(Beginning of Data for this exercise)

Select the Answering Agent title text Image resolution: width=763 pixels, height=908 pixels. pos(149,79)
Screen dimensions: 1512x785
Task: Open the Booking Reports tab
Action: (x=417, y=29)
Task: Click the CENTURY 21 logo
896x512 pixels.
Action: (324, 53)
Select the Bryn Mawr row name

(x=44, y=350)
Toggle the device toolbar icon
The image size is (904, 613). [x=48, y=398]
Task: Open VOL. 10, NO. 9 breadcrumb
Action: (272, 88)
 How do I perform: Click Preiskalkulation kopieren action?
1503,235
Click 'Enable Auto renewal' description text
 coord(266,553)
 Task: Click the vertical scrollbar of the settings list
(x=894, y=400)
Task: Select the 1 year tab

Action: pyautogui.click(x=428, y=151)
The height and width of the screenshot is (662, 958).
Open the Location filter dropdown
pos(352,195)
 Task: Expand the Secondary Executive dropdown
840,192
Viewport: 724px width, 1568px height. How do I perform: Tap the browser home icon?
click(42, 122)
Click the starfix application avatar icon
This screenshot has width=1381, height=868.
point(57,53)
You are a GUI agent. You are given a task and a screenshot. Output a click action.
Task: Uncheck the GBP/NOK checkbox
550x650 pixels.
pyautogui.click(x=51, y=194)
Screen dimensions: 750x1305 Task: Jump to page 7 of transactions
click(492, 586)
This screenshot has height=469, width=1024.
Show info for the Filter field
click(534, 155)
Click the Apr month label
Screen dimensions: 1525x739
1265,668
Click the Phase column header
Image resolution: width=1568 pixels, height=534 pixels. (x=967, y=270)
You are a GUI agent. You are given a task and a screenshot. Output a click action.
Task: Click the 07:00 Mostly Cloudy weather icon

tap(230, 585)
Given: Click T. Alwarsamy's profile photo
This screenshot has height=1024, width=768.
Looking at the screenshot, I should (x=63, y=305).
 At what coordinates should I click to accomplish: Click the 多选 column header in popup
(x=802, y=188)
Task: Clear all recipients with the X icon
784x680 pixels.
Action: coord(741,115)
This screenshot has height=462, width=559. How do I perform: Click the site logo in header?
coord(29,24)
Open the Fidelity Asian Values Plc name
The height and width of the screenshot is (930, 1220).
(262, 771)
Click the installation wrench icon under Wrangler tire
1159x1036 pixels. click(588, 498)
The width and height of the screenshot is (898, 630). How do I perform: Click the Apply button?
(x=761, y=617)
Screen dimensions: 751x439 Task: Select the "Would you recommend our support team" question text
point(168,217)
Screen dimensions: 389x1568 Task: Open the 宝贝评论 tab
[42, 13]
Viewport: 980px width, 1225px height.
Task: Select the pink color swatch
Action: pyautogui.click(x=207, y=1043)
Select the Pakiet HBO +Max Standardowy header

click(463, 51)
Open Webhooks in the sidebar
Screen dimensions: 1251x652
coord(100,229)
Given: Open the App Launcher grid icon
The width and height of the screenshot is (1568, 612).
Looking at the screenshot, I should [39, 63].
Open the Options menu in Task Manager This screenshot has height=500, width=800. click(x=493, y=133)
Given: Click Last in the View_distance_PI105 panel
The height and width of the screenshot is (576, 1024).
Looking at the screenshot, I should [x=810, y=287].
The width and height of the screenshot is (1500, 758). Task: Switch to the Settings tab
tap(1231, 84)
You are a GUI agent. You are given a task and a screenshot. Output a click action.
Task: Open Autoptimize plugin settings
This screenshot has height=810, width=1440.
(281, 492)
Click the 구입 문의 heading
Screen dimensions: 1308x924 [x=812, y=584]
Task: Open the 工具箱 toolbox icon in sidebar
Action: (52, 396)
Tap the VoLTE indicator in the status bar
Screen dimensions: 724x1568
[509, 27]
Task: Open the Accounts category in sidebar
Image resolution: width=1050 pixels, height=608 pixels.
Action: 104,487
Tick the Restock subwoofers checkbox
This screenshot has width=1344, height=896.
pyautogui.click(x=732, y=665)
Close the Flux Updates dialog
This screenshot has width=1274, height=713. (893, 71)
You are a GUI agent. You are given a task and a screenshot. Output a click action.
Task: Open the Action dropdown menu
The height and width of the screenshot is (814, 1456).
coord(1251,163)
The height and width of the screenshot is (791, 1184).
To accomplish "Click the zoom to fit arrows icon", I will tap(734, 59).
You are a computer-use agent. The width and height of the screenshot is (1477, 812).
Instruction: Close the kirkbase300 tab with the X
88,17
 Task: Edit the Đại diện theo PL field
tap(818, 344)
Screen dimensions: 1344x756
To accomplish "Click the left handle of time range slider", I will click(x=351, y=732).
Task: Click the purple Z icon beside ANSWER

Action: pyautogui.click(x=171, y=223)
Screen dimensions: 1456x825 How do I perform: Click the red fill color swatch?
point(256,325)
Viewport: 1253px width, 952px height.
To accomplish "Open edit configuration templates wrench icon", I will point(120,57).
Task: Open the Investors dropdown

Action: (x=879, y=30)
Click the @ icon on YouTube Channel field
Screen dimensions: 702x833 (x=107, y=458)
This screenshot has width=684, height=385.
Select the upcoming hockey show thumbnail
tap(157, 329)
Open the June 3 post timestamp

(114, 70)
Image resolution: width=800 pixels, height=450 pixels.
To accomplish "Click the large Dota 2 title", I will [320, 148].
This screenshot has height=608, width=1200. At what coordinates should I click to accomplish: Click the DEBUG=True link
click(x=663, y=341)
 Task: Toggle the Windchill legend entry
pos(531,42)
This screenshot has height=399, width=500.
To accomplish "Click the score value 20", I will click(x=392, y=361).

(End of Data for this exercise)

_Assignment_: Your answer must contain every line of the records, exactly.

_Expected output_:
Select the Answering Agent title text Image resolution: width=763 pixels, height=908 pixels. pos(149,79)
Screen dimensions: 1512x785
Task: Open the Booking Reports tab
Action: (x=417, y=29)
Task: Click the CENTURY 21 logo
896x512 pixels.
Action: (324, 53)
Select the Bryn Mawr row name

(x=44, y=350)
Toggle the device toolbar icon
The image size is (904, 613). [x=48, y=398]
Task: Open VOL. 10, NO. 9 breadcrumb
Action: (272, 88)
 How do I perform: Click Preiskalkulation kopieren action?
1503,235
Click 'Enable Auto renewal' description text
 coord(266,553)
 Task: Click the vertical scrollbar of the settings list
(x=894, y=400)
Task: Select the 1 year tab

Action: pyautogui.click(x=428, y=151)
The height and width of the screenshot is (662, 958).
Open the Location filter dropdown
pos(352,195)
 Task: Expand the Secondary Executive dropdown
840,192
Viewport: 724px width, 1568px height. How do I perform: Tap the browser home icon?
click(42, 122)
Click the starfix application avatar icon
This screenshot has width=1381, height=868.
point(57,53)
You are a GUI agent. You are given a task and a screenshot. Output a click action.
Task: Uncheck the GBP/NOK checkbox
550x650 pixels.
pyautogui.click(x=51, y=194)
Screen dimensions: 750x1305 Task: Jump to page 7 of transactions
click(492, 586)
This screenshot has height=469, width=1024.
Show info for the Filter field
click(534, 155)
Click the Apr month label
Screen dimensions: 1525x739
1265,668
Click the Phase column header
Image resolution: width=1568 pixels, height=534 pixels. (x=967, y=270)
You are a GUI agent. You are given a task and a screenshot. Output a click action.
Task: Click the 07:00 Mostly Cloudy weather icon

tap(230, 585)
Given: Click T. Alwarsamy's profile photo
This screenshot has height=1024, width=768.
Looking at the screenshot, I should (x=63, y=305).
 At what coordinates should I click to accomplish: Click the 多选 column header in popup
(x=802, y=188)
Task: Clear all recipients with the X icon
784x680 pixels.
Action: coord(741,115)
This screenshot has height=462, width=559. How do I perform: Click the site logo in header?
coord(29,24)
Open the Fidelity Asian Values Plc name
The height and width of the screenshot is (930, 1220).
(262, 771)
Click the installation wrench icon under Wrangler tire
1159x1036 pixels. click(588, 498)
The width and height of the screenshot is (898, 630). How do I perform: Click the Apply button?
(x=761, y=617)
Screen dimensions: 751x439 Task: Select the "Would you recommend our support team" question text
point(168,217)
Screen dimensions: 389x1568 Task: Open the 宝贝评论 tab
[42, 13]
Viewport: 980px width, 1225px height.
Task: Select the pink color swatch
Action: pyautogui.click(x=207, y=1043)
Select the Pakiet HBO +Max Standardowy header

click(463, 51)
Open Webhooks in the sidebar
Screen dimensions: 1251x652
coord(100,229)
Given: Open the App Launcher grid icon
The width and height of the screenshot is (1568, 612).
Looking at the screenshot, I should [39, 63].
Open the Options menu in Task Manager This screenshot has height=500, width=800. click(x=493, y=133)
Given: Click Last in the View_distance_PI105 panel
The height and width of the screenshot is (576, 1024).
Looking at the screenshot, I should [x=810, y=287].
The width and height of the screenshot is (1500, 758). Task: Switch to the Settings tab
tap(1231, 84)
You are a GUI agent. You are given a task and a screenshot. Output a click action.
Task: Open Autoptimize plugin settings
This screenshot has height=810, width=1440.
(281, 492)
Click the 구입 문의 heading
Screen dimensions: 1308x924 [x=812, y=584]
Task: Open the 工具箱 toolbox icon in sidebar
Action: (52, 396)
Tap the VoLTE indicator in the status bar
Screen dimensions: 724x1568
[509, 27]
Task: Open the Accounts category in sidebar
Image resolution: width=1050 pixels, height=608 pixels.
Action: 104,487
Tick the Restock subwoofers checkbox
This screenshot has width=1344, height=896.
pyautogui.click(x=732, y=665)
Close the Flux Updates dialog
This screenshot has width=1274, height=713. (893, 71)
You are a GUI agent. You are given a task and a screenshot. Output a click action.
Task: Open the Action dropdown menu
The height and width of the screenshot is (814, 1456).
coord(1251,163)
The height and width of the screenshot is (791, 1184).
To accomplish "Click the zoom to fit arrows icon", I will tap(734, 59).
You are a computer-use agent. The width and height of the screenshot is (1477, 812).
Instruction: Close the kirkbase300 tab with the X
88,17
 Task: Edit the Đại diện theo PL field
tap(818, 344)
Screen dimensions: 1344x756
To accomplish "Click the left handle of time range slider", I will click(x=351, y=732).
Task: Click the purple Z icon beside ANSWER

Action: pyautogui.click(x=171, y=223)
Screen dimensions: 1456x825 How do I perform: Click the red fill color swatch?
point(256,325)
Viewport: 1253px width, 952px height.
To accomplish "Open edit configuration templates wrench icon", I will point(120,57).
Task: Open the Investors dropdown

Action: (x=879, y=30)
Click the @ icon on YouTube Channel field
Screen dimensions: 702x833 (x=107, y=458)
This screenshot has width=684, height=385.
Select the upcoming hockey show thumbnail
tap(157, 329)
Open the June 3 post timestamp

(114, 70)
Image resolution: width=800 pixels, height=450 pixels.
To accomplish "Click the large Dota 2 title", I will [320, 148].
This screenshot has height=608, width=1200. At what coordinates should I click to accomplish: Click the DEBUG=True link
click(x=663, y=341)
 Task: Toggle the Windchill legend entry
pos(531,42)
This screenshot has height=399, width=500.
To accomplish "Click the score value 20", I will click(x=392, y=361).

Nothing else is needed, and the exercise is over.